■ What you need to do: Your answer should be the lines from the start of the records through the line with "Zaakceptuj wszystkie (196, 2536)", copied word for word.

** Opening Information provided block **

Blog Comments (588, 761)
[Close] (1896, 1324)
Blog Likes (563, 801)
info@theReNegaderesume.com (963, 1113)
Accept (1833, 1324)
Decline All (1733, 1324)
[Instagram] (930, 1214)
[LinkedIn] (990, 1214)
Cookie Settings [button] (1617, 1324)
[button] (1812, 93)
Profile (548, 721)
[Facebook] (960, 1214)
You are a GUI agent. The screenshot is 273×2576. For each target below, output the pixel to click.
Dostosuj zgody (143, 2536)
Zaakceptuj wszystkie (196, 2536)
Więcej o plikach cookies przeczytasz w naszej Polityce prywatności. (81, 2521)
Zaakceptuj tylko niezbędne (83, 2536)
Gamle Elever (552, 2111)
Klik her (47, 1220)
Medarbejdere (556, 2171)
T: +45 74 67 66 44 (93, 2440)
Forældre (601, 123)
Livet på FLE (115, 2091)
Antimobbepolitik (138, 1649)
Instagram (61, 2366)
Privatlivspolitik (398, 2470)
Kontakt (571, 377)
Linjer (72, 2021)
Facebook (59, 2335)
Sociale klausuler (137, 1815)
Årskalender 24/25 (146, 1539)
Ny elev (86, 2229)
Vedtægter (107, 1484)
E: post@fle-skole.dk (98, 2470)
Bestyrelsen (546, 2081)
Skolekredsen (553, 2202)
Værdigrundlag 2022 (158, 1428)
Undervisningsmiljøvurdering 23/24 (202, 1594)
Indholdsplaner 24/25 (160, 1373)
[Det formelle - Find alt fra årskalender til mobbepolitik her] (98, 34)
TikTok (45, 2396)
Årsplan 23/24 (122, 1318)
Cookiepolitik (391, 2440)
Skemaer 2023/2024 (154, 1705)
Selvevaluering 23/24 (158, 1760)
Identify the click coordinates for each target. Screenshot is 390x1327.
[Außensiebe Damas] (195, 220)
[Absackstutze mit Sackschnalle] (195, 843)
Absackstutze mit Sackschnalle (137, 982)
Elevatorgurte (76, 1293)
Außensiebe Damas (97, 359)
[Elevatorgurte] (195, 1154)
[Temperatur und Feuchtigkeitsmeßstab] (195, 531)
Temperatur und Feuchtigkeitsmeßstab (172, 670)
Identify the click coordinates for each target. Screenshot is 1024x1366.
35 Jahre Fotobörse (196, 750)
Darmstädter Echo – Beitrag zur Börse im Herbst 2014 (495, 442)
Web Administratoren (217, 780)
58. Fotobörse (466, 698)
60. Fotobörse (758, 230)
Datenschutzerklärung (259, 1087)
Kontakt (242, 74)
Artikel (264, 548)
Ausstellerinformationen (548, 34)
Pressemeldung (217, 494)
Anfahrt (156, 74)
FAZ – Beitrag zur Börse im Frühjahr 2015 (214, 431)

** Closing Information provided block **

■ Solution to the exercise:
Blog Comments (588, 761)
[Close] (1896, 1324)
Blog Likes (563, 801)
info@theReNegaderesume.com (963, 1113)
Accept (1833, 1324)
Decline All (1733, 1324)
[Instagram] (930, 1214)
[LinkedIn] (990, 1214)
Cookie Settings [button] (1617, 1324)
[button] (1812, 93)
Profile (548, 721)
[Facebook] (960, 1214)
You are a GUI agent. The screenshot is 273×2576. For each target below, output the pixel to click.
Dostosuj zgody (143, 2536)
Zaakceptuj wszystkie (196, 2536)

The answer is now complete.